10. The Dykeenies – Clean Up Your Eyes
This band takes their name from the fantasy film ‘Willow’, their songs won’t inspire you to make a fantasy masterpiece though. What ‘Clean Up Your Eyes’ does, is to make you feel. It’ll make that dark frozen heart of you feel and remember how it felt like when you first fell in love. Note: this is description reeks of sap, but the song is is way, way cooler (especially the acoustic version if you could get a hold of it).
11. Ms. John Soda – Line By Line
Line by Line is the sort of song that seems like it could fit into a spy/mystery movie. Not so much James Bond – but it sort of has that murder mystery kind of feel to it. At the same time, it’s a pretty great song to listen to even if you’re not thinking of anything murder/mystery related.
Figurine songs are your quintessential songs for a futuristic love story. If you’re delving into that genre, I’d suggest getting a complete set of Figurine albums.

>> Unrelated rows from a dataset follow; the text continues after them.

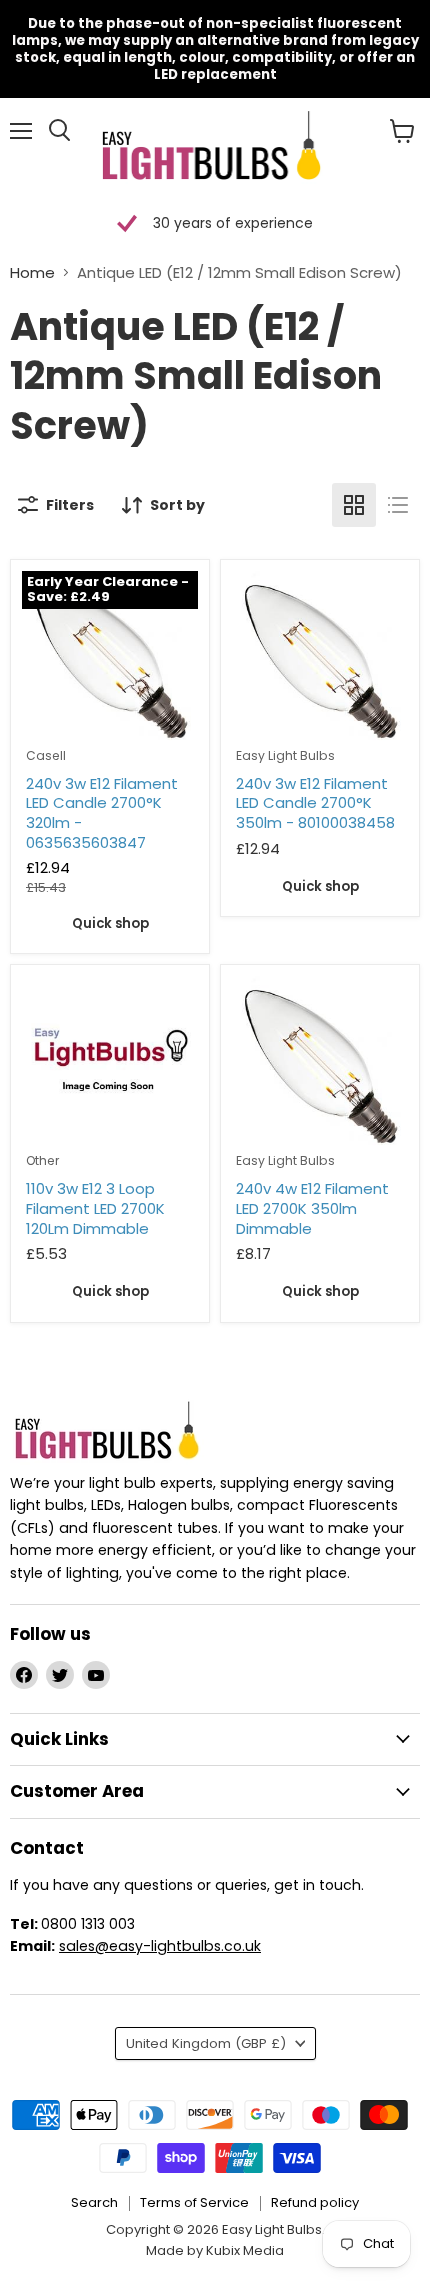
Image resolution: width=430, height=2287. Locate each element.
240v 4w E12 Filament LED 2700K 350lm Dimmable (312, 1208)
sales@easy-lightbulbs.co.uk (160, 1946)
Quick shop (110, 923)
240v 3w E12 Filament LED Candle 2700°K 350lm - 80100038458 (315, 803)
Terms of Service (194, 2202)
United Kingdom (206, 2043)
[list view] (398, 505)
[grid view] (354, 505)
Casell (46, 755)
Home (32, 272)
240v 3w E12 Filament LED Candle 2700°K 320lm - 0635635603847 (102, 813)
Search (94, 2202)
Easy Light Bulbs (285, 755)
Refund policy (315, 2202)
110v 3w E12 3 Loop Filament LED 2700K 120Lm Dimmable (95, 1208)
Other (42, 1160)
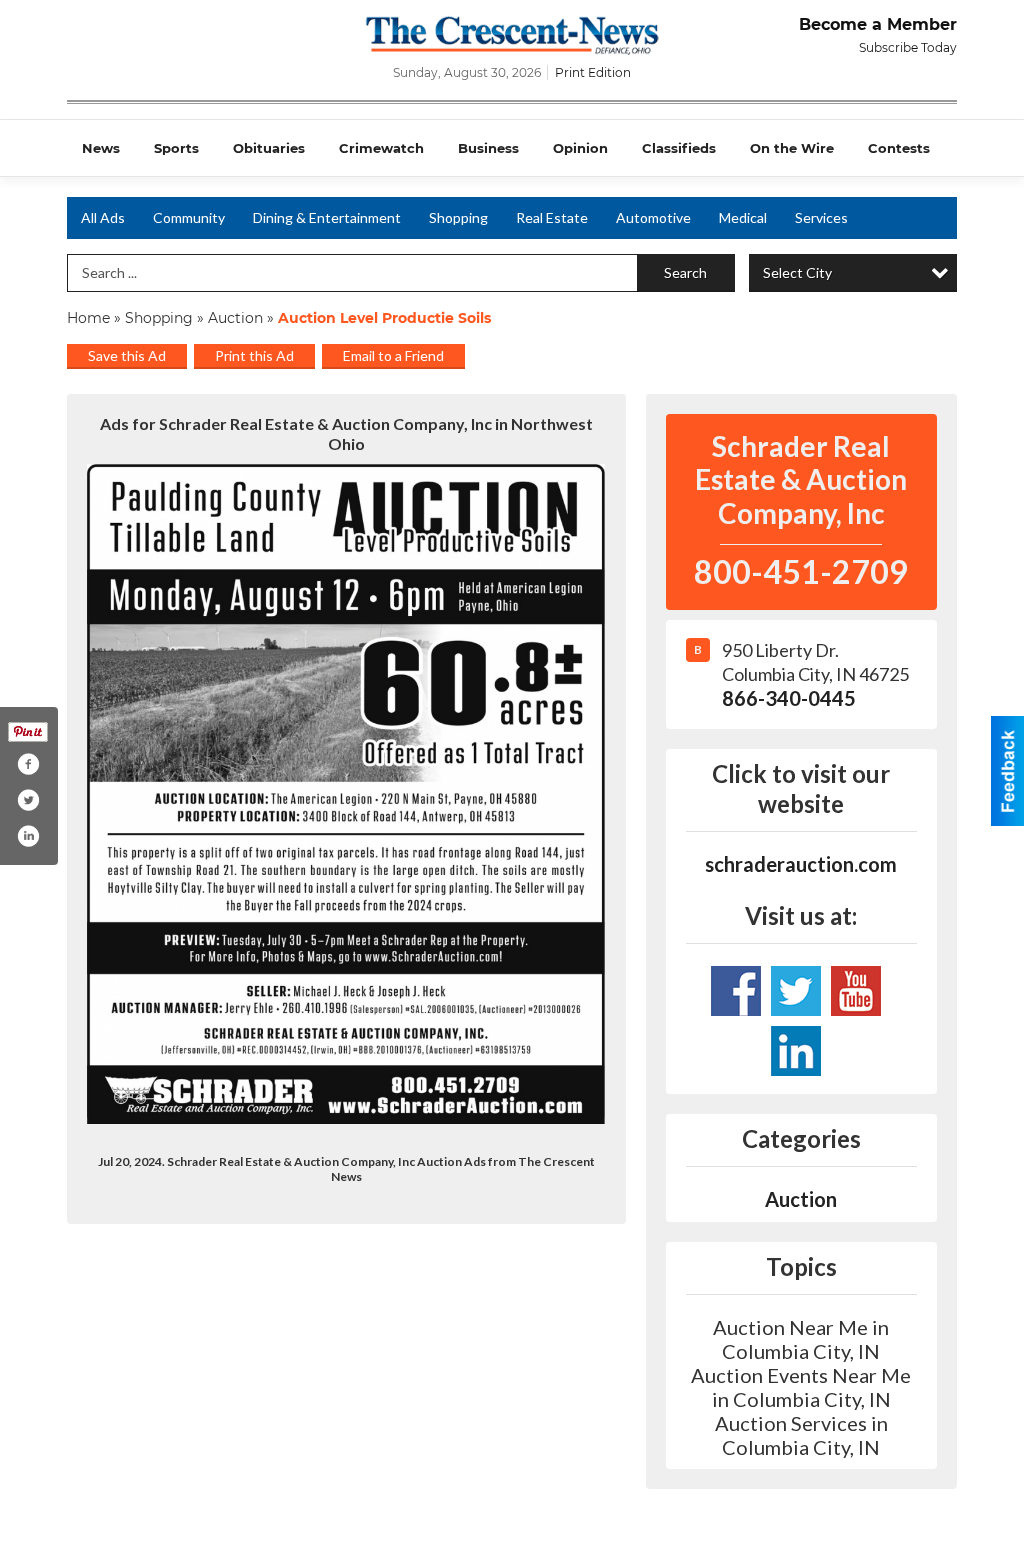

Heartfelt, as the title would suggest, is their most heartfelt song – at which if you’re the type that loves electronica (and the other half of Postal Service for that matter), this song would be made just for you. It also imparts to us a very important lesson, lest we forget – ‘Love, love is just a word / A used up term / Unless it’s heartfelt / Love, love is just a noun / An empty sound / Unless it’s heartfelt.’
13. Look See Proof – Single’s The New Together
Did Bloc Party just make a new song? No, it’s actually Look See Proof, doing Single’s The New Together.
Whenever I hear this, I imagine it as a perfect song ending to some sort of a movie. The one that plays while the credits are rolling. I guess it’s just me, but yeah – it gives you that good uppity feeling, especially if you just felt like you wasted 90 minutes of your time watching a lame movie about parallel universes and Peter O’ Toole…even if you know, Quentin Tarantino directed it and Brad Pitt starred in it.